[Dataset excerpts]

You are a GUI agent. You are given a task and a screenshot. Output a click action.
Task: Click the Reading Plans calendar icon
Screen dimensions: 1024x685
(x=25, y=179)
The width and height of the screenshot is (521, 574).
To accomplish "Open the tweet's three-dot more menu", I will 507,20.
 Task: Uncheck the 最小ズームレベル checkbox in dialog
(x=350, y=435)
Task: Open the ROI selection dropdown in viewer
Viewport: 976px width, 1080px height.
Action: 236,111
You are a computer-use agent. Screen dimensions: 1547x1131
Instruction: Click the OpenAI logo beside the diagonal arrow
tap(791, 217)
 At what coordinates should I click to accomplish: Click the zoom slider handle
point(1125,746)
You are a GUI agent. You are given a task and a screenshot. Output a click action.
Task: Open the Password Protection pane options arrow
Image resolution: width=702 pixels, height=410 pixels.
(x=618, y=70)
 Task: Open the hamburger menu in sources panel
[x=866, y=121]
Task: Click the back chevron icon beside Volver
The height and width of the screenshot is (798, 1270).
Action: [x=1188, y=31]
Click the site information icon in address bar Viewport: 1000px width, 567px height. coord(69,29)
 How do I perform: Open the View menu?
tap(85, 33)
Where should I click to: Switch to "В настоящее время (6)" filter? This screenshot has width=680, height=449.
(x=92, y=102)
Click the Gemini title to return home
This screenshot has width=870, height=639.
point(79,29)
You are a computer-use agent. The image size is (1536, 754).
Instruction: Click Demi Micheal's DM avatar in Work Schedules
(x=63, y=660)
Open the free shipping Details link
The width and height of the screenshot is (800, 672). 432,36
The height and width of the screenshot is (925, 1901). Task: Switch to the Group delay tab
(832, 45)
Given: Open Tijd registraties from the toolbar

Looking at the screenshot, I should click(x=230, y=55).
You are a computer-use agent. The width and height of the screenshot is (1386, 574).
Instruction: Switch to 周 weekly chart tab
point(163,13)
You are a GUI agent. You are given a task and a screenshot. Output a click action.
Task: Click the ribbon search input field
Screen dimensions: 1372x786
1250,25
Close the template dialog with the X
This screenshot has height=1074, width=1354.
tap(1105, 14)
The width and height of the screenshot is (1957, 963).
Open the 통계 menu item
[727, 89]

**What is needed:** Output exactly the line containing "The width and height of the screenshot is (1957, 963)." together with every line after it, ending at the final line of the entries.

**Solution to this task:**
The width and height of the screenshot is (1957, 963).
Open the 통계 menu item
[727, 89]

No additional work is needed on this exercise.